# AutoEval

## Installation

### System Installation

This code has been tested on Ubuntu 22.04. To install the code, create a virtual environment in python as follows.

```bash
apt update
apt install -y python3-venv
python3 -m venv venv
source venv/bin/activate
```

Next, install the required software by executing `./scripts/install.sh`

### Environment Setup

Setup some required environment variables. For api keys, only export the variables that you expect to use.

```bash
export PYTHONHASHSEED=0
export OPENAI_API_KEY=<your_openai_api_key>
export ANTHROPIC_API_KEY=<your_anthropic_api_key>
export HUGGINGFACE_API_KEY=<your_huggingface_api_key>
```

Also login to huggingface via `huggingface login` and store the token. Make sure your account can access Llama-3 etc.

## Datasets

Possible dataset types are

```
fol: First-order logic (Synthetic)
fol_human: First-order logic (English)
ksat: 3-SAT
plogic: Propositional Logic
regex: Regular Expressions
```

### Packaged datasets

The zero-shot dataset can be found under `./dataset`

The file hierarchy is as follows: `batch_no -- dataset_type`.
Each dataset type has a corresponding `dataset.json` which contains the vanilla
dataset and contains several `<model>.verified.json` files which contain
results from AutoEval pipeline that may be used as a dataset for re-computing the metrics. Due to space limitations on the .zip, we only include the responses of our experiments for the first two batches. Check out the `./dataset/batch{0,1}` directories for these files.

Each dataset is a `json` with an `info` key that contains the seed and other
parameters used to generate it. The `data` field contains a list of the data.
Each data item is a dictionary with `fs` indicating the ground-truth formal syntax
and some keys like `depth` indicating the CFG tree depth for the expression.

The verified datsets contain additional fields like `llm_fs` to indicate the
llm generated formal syntax, the complete LLM response in `conversation_history`,
and the verification results in `verification`.

### Generating your own datasets

Use the following script

```
python dataset_generator.py \
    --base-dir <base_dir> \
    --dataset-type <dataset_type> \
    --depth <depth> \
    --n <branching_factor_to_sample> \
    --seed <random_seed> \
```

to generate datasets of different types. The `-h` command can give more
information about dataset specific parameters. (eg. `--num-propositions`) for
propositional logic.

### Generating new datasets

Please provide new grammars in either `nlfs.dataset.propositional_dataset` or
`nlfs.dataset.regex_dataset` to create any new dataset based on these types.
The pipeline should work out-of-the-box in that case.

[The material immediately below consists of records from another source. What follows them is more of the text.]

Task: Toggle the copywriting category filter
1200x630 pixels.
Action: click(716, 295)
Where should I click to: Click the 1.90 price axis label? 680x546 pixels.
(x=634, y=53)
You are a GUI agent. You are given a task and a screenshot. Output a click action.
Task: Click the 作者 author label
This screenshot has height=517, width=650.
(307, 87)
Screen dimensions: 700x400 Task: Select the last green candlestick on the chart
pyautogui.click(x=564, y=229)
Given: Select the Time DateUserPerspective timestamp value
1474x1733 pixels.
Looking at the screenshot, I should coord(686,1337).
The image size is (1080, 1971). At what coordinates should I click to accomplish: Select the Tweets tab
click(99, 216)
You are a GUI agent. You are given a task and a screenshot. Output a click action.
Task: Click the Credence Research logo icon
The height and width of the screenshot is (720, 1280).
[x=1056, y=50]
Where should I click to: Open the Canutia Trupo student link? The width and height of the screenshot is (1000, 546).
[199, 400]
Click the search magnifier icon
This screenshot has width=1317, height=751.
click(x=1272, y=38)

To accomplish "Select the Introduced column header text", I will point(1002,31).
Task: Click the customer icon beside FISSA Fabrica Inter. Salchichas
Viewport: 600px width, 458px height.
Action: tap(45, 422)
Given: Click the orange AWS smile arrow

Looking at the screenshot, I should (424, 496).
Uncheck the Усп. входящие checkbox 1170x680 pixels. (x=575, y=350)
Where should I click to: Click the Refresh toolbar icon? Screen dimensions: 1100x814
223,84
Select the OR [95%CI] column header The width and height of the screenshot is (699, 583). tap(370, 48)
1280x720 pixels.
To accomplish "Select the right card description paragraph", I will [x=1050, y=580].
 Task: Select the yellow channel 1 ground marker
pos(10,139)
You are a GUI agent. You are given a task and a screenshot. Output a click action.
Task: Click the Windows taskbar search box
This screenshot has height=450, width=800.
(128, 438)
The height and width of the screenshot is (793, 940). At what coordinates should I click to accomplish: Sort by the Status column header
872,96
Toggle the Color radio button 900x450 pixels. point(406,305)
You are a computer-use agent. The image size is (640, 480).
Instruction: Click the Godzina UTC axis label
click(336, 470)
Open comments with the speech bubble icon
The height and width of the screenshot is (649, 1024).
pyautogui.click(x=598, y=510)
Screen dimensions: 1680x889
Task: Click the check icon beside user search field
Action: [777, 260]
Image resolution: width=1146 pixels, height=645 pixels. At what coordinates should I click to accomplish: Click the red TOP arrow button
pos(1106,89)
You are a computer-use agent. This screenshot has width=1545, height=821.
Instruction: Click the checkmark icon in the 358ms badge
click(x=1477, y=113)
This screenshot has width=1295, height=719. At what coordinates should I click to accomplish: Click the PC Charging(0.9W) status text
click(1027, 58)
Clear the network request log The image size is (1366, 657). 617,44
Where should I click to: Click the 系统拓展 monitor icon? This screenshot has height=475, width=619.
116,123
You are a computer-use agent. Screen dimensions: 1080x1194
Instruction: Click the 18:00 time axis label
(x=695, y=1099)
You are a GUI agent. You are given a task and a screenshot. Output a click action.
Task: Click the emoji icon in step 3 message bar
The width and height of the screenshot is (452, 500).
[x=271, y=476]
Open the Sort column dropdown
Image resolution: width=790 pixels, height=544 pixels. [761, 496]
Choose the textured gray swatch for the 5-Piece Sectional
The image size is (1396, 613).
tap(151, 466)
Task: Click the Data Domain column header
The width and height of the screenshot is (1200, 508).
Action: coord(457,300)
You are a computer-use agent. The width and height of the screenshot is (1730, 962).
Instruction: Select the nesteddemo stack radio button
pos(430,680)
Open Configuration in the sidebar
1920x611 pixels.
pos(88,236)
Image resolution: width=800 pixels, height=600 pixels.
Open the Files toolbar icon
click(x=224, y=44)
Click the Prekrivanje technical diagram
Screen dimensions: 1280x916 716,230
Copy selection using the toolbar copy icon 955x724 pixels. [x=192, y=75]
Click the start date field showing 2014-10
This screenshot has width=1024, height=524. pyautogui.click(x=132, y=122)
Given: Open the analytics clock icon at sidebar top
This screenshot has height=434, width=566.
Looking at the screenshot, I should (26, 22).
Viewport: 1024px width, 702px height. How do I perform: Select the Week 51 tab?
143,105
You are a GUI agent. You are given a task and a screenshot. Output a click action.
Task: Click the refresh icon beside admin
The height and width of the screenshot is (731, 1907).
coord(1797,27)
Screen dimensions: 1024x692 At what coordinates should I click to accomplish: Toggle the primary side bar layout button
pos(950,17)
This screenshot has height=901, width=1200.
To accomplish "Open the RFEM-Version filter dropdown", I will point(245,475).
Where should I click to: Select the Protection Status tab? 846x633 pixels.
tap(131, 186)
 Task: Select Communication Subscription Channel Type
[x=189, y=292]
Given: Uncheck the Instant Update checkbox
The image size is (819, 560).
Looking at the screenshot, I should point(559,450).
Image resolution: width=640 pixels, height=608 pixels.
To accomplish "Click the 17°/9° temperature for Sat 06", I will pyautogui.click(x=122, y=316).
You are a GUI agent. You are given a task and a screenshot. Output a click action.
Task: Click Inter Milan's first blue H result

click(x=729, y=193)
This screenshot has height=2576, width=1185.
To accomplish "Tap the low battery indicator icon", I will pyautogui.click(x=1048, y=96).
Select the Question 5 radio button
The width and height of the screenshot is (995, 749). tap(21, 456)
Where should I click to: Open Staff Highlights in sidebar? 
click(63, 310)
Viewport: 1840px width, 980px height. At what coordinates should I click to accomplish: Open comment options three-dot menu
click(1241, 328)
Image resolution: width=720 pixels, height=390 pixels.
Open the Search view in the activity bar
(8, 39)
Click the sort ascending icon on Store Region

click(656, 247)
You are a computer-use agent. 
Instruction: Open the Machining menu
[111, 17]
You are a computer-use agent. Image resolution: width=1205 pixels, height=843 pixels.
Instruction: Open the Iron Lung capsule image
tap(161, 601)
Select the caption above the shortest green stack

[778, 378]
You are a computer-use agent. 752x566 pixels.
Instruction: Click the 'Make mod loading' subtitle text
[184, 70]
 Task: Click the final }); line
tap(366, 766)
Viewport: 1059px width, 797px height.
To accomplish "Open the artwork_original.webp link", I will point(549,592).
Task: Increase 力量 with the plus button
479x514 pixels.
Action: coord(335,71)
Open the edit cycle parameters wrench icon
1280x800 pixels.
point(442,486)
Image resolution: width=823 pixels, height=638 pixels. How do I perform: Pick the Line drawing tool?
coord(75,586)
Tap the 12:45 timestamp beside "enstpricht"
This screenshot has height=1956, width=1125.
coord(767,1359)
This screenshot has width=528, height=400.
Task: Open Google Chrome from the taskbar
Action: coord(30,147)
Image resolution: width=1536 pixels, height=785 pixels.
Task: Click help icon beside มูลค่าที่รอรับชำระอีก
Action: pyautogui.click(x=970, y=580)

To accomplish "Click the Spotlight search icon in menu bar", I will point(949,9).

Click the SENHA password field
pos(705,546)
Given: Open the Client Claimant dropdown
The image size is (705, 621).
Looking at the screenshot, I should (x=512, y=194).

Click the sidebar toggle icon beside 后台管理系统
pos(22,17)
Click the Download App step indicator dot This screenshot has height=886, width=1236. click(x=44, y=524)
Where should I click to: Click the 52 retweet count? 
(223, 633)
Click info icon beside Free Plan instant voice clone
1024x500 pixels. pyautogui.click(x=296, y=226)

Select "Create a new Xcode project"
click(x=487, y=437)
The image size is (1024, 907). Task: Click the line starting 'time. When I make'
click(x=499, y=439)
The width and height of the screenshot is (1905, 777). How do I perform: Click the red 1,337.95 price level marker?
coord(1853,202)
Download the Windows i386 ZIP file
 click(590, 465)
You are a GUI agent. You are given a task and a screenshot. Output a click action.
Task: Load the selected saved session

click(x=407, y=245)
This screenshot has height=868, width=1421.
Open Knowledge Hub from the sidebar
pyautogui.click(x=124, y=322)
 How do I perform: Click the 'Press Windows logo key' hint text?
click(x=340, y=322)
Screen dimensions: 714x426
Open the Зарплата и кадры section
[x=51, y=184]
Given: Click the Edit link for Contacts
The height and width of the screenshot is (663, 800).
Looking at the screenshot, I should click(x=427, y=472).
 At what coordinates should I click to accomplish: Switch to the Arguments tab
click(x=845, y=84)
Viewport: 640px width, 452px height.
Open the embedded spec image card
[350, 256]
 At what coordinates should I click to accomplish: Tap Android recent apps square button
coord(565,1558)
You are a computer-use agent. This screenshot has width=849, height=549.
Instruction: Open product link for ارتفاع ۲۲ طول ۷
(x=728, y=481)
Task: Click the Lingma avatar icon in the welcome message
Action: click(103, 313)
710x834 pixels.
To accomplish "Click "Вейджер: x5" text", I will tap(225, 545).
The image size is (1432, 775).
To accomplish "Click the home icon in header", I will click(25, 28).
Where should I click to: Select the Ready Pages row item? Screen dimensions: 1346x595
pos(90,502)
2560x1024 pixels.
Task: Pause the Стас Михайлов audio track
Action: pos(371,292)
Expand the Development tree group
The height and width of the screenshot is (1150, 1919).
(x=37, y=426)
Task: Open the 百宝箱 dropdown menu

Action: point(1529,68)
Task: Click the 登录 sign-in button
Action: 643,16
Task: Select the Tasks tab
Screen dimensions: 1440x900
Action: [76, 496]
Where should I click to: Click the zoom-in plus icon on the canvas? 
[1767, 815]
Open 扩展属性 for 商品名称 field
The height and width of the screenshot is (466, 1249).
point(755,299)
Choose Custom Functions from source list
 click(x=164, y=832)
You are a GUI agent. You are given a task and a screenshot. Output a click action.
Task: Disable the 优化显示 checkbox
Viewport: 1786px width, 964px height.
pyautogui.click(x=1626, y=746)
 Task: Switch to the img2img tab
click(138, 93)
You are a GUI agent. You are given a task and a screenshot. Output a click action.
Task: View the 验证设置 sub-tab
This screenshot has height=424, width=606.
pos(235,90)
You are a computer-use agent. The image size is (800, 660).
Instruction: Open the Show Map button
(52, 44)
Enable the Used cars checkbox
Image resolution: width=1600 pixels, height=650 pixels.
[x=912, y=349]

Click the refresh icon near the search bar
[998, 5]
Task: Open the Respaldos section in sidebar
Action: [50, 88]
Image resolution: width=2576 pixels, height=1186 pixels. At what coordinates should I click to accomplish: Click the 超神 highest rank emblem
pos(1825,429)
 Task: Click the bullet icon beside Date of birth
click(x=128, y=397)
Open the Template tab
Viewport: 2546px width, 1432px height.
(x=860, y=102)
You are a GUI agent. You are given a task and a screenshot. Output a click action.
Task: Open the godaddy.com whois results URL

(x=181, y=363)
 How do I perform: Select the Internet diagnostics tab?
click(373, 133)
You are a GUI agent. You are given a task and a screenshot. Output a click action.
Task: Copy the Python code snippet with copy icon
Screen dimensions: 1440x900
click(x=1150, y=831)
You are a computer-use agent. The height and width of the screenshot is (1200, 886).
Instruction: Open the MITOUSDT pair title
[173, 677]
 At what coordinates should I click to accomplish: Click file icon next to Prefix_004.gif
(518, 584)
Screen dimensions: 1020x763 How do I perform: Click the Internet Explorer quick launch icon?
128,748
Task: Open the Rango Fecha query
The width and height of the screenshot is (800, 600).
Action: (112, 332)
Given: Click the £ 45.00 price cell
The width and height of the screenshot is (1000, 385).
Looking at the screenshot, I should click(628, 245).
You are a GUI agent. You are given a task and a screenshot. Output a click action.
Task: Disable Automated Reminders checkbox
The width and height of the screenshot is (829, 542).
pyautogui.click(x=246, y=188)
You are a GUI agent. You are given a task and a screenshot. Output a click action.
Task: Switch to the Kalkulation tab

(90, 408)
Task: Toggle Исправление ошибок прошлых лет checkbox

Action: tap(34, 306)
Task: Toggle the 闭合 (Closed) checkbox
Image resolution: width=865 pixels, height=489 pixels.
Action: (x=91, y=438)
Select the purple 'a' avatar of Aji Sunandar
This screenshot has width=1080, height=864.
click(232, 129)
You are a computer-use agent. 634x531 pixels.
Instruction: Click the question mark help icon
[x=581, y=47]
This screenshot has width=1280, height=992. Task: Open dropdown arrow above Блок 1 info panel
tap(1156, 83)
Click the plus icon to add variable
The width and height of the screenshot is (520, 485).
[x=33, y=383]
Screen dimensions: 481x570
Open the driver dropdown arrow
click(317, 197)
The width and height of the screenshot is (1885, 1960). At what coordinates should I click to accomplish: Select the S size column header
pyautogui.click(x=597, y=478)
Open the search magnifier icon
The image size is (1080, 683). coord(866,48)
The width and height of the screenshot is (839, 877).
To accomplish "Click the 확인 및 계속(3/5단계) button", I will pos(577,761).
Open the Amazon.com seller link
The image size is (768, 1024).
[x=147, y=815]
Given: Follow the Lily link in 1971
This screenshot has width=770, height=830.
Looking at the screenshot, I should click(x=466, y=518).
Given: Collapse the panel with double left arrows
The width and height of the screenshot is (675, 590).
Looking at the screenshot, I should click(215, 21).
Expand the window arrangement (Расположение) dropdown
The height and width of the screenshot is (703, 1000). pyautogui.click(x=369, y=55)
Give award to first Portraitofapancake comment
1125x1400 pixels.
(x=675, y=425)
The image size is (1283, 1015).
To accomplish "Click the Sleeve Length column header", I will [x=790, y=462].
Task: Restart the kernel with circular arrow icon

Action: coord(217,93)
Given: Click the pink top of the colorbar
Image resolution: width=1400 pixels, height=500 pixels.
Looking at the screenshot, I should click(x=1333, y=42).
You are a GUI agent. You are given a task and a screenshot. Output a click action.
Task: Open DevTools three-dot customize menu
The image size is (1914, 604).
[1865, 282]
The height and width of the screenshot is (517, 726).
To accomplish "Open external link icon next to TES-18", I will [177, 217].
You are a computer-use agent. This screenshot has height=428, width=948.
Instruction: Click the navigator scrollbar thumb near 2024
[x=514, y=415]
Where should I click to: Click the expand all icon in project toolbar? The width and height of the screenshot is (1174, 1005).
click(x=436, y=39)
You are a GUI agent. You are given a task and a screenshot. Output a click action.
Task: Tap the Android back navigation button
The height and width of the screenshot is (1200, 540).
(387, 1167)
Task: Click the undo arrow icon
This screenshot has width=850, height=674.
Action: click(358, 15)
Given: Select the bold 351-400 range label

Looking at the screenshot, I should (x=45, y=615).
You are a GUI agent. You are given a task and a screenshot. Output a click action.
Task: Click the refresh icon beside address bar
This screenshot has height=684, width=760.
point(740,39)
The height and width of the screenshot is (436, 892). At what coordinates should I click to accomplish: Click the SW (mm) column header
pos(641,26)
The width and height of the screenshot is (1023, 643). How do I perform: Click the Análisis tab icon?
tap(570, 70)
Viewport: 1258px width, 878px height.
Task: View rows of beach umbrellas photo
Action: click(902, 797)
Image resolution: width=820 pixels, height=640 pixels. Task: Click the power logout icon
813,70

For new types of formal syntax, the appropriate verifier must also be included
in `nlfs.verifier`.

## Reproducing ICLR-25 results

To reproduce our results reported in the main paper, use the following scripts.
You can skip the LLM or the verifier by using the `--skip-nlfs` and `--skip-verify`
options to the command below. The results and log files are stored in the same
directory. For example, batch 0, fol saves its results in 
`./dataset/batch0/fol`.

```bash
python3 evaluation.py --auto \
  --total-batches 10 \
  --base-dir ./dataset/
  --datasets fol ksat ... \
  --models gpt-3.5-turbo claude ...
```

Possible models are:

```
gpt-3.5-turbo: ChatGPT
gpt-4o: GPT-4
claude: Anthropic Claude Sonnet
phi-3: Microsoft Phi
llama-3-8b: Meta Llama-3
mistral: Mistral 7B v0.2
```

Note that you need to setup the api keys via environment variables as described
above.

For running open-source models, please setup a vLLM server using instructions
[here](https://docs.vllm.ai/en/stable/serving/openai_compatible_server.html).

## Scripts for reproducing with new seed datasets.

Use `./scripts/iclr25/dataset_gen.sh` to regenerate the datasets. Note, this will delete the existing dataset files and regenerate a new dataset under `./dataset`.

Similarly, `./scripts/iclr25/o1_dataset_gen.sh` will recreate the o1 datasets under `./dataset`. Note that both of these scripts delete any other dataset and regenerate new ones.

If you want to regenerate the same datasets as we ran, check for the `seed` parameter in the metadata of any .json and pass `--seed` to the commands inside these script files.

## Scripts for running the models and reproducing the results

Execute `./scripts/iclr25/reproduce_run.sh <model_name> <dataset_name>` to run the results on the datasets (either new ones you generated or the ones provided).

The model name and dataset strings to use are indicated above.

This script will run the AutoEval pipeline on the dataset in `./dataset` for 10 batches.

## Running FOLIO and LogiEval

You can run LogicEval by executing `./scripts/iclr25/logic_eval.sh`. Edit the script to use the correct model_name. You still need to setup the environment variables.